### [Task requirements]
Return the whole listing exactly, omitting the pictures.

### [Extracted information]

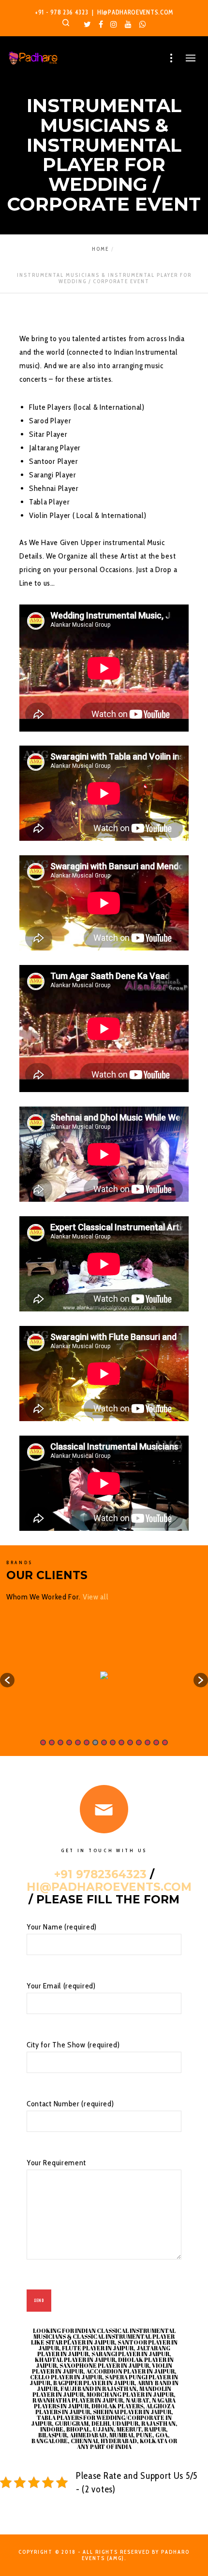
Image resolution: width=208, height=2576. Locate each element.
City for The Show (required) (73, 2044)
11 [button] (130, 1742)
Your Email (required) (61, 1985)
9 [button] (113, 1742)
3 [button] (60, 1742)
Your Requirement (56, 2162)
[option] (104, 1675)
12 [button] (139, 1742)
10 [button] (121, 1742)
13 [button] (147, 1742)
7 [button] (95, 1742)
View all (96, 1596)
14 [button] (156, 1742)
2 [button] (52, 1742)
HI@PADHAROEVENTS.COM (135, 12)
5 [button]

### [Response to this task]
Image resolution: width=208, height=2576. Locate each element.
City for The Show (required) (73, 2044)
11 [button] (130, 1742)
Your Email (required) (61, 1985)
9 [button] (113, 1742)
3 [button] (60, 1742)
Your Requirement (56, 2162)
[option] (104, 1675)
12 [button] (139, 1742)
10 [button] (121, 1742)
13 [button] (147, 1742)
7 [button] (95, 1742)
View all (96, 1596)
14 [button] (156, 1742)
2 [button] (52, 1742)
HI@PADHAROEVENTS.COM (135, 12)
5 [button]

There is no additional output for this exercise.